The last parameter of this example, max_parallel_sections
, is detailed
later in the article.
files section
After the global section come as many sections as you have file to load.
Plus the template sections, that are only there so that you can share a
bunch of parameters in more than one section. Picture a series of data file
all of the same format, the only thing that will change is the filename
.
Use a template section in this case!
Let’s see an example:
[simple_tmpl]
template = True
format = text
datestyle = dmy
field_sep = |
trailing_sep = True
[simple]
use_template = simple_tmpl
table = simple
filename = simple/simple.data
columns = a:1, b:3, c:2
skip_head_lines = 2
# those reject settings are defaults one
reject_log = /tmp/simple.rej.log
reject_data = /tmp/simple.rej
[partial]
table = partial
format = text
filename = partial/partial.data
field_sep = %
columns = *
only_cols = 1-3, 5
That’s 2 of the examples from the examples/pgloader.conf file, in 3 sections so that we see one template example. Of course, having a single section using the template, it’s just here for the example.
data file format
The most important setting that you have to care about is the file format.

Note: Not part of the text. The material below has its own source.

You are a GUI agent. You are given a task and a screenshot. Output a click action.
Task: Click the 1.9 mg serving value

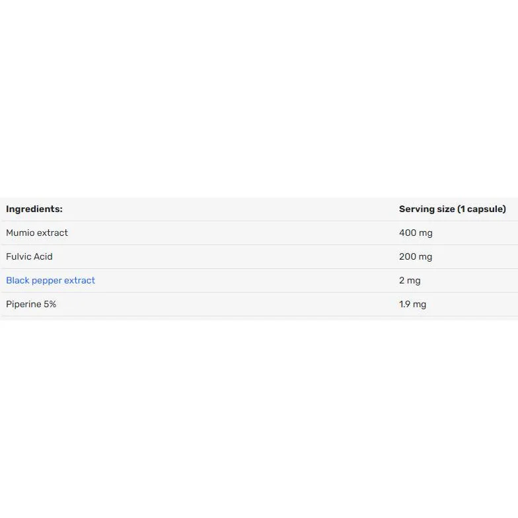click(x=412, y=304)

Your choice here is either text
, csv
or fixed
. Mostly, what we are
given nowadays is csv
. You might remember having read that the nice thing
about standards is that there’s so many to choose from… well, the csv
land is one where it’s pretty hard to find different producers that
understand it the same way.
So when you fail to have pgloader load your mostly csv files with a csv
setup, it’s time to consider using text
instead. The text
file format
accept a lot of tunables to adapt to crazy situations, but is all python
code when the python csv module
is a C-coded module, more efficient.
If you’re wondering what kind of format we’re talking about here, here’s
the
cluttered pgloader example for
your reading pleasure, using ^
(carret) as the field separator:
1^some multi\
line text with\
newline escaping^and some other data following^
2^and another line^clean^
3^and\
a last multiline\
escaped line
with a missing\
escaping^just to test^
4^\ ^empty value^
5^^null value^
6^multi line\
escaped value\
\
with empty line\
embeded^last line^
And here’s what we get by loading that:
pgloader/examples$ pgloader -c pgloader.conf -s cluttered
Table name | duration | size | copy rows | errors
====================================================================
cluttered | 0.193s | - | 6 | 0
pgloader/examples$ psql pgloader -c "table cluttered;"
a | b | c
---+-------------------------------+------------------
1 | and some other data following | some multi
: line text with
: newline escaping
2 | clean | and another line
3 | just to test | and
: a last multiline
: escaped line
: with a missing
: escaping
4 | empty value |
5 | null value |
6 | last line | multi line
: escaped value
:
: with empty line
: embeded
(6 rows)
So when you have such kind of data, well, it might be that pgloader
is
still able to help you!
Please refer to the pgloader man page to know about each and every parameter that you can define and the values accepted, etc. And the fixed data format is to be used when you’re not given a field separator but field positions in the file. Yes, we still encounter those from time to time. Who needs variable size storage, after all?